The Spectrum of Grief in Duchenne


Thank you to Heather Benbrook, the co-author of this web page. Heather is a school counselor and also an LPC-Associate completing her supervision hours under the supervision of Bonnie Mondragon, MS, LPC-S, RPTS.


What is Grief?

Grief…a simple yet complex little 5 letter word.

We all have experience with change, loss and grief, even our kids. Grief and loss are words that incite confusion, pain, fear, memories and maybe even a grimace at the thought of it. Despite common belief, however, grief is not just about death and loss.

Grief is so much more than that.


John W. James and Russell Friedman are the founders of The Grief Recovery Institute. They have defined grief as “the conflicting feelings caused by the end of – or change in – a familiar pattern of behaviors.”

In their most fundamental forms, grief and loss are all about the emotional response we have to change.

Let that just sit there for a minute.


The Spectrum of Grief in Duchenne

Since grief is all about the response to and the perception of a change, loss and grief are highly individualized experiences for people.

Take, for example, when a child with Duchenne receives his or her first powerchair.

Parents often endure intense loss, grief and mourning because their child can no longer walk on his or her own.

The child, on the other hand, usually experiences great relief, freedom and joy from the powerchair. No longer does he or she have to endure unpredictable legs and painful falls. No longer does he or she have to lag behind peers, excluded.

As seen above, even with the exact same change, grief can be present for one person and not for another. If grief is present, it can be experienced on a spectrum from something minor to one of the most devastating losses that you can imagine. It can be experienced like a light shower on a summer afternoon or like a tornado or hurricane where you feel like there is nowhere to go to escape it.


So many things change and they change so often with Duchenne Muscular Dystrophy. Before one can even find equilibrium, another change often knocks him or her over.

Duchenne grief isn’t only anticipatory grief for a loved one. Duchenne grief is grieving over every single physical decline, every single relationship lost, every financial and professional change. It’s grieving conventional changes that never materialize. It’s being reminded of your own grief as others’ lives continue on without Duchenne change.

Duchenne grief is also grieving the things you want to happen. Being accepted into a clinical trial can ignite grief. Finally making the home accessible can ignite grief. Receiving financial assistance can ignite grief, too.
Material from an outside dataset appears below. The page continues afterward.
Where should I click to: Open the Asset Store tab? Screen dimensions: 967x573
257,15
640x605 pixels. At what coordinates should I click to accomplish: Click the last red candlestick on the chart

Duchenne grief is incredibly complicated and originates in the unrelenting and unpredictable change in our lives. It originates in the chaos swirling from every direction.


To complicate matters even further, every member of the Duchenne family experiences grief at varying depth and varying times. Family dynamics are constantly influenced by individuals’ underlying response to change.

The parents’ grief can affect their emotional and physical availability for their children and their spouse. Siblings’ grief affects interactions and heightens emotions and responses in the household. The grief of the individual with Duchenne him or herself encompasses all of the above, particularly as function is lost and understanding of the disease deepens.


Brene Brown discusses grief in her book Rising Strong. She says, “grief seems to create losses within us that reach beyond our awareness…we feel as if we’re missing something that was invisible and unknown to us while we had it but now is painfully gone.”

As much havoc as this Duchenne grief wrecks during our loved one’s lifetime, oddly enough, it becomes familiar company. Once the family reaches the ultimate change of Duchenne, the overwhelming grief that settles in isn’t only about the loss of a loved one with Duchenne.

It’s also about the loss of the predictable swirl of chaos. It’s about all the relationship changes with others, even within the Duchenne community. It’s about identifying the “invisible and unknown” that kept us company for so long and learning a new path forward without them.


Coping & Compassion

Grief is definitely not just about death and loss. It’s about so much more than that.

For the Duchenne family, change and grief become constant companions from diagnosis day, sometimes even before. For the Duchenne family, change and grief intensify as time speeds by.

There are multiple strategies to manage the inevitable grief in our Duchenne community. The best place to start is by simply identifying the changes in your life and how you feel about them.

For extended family and friends, please validate the struggles your loved ones are facing every day. There are many bumps, blockades and debris that they have to deal with on the journey.

They need you.

They need you to be the constant in the ever changing storm.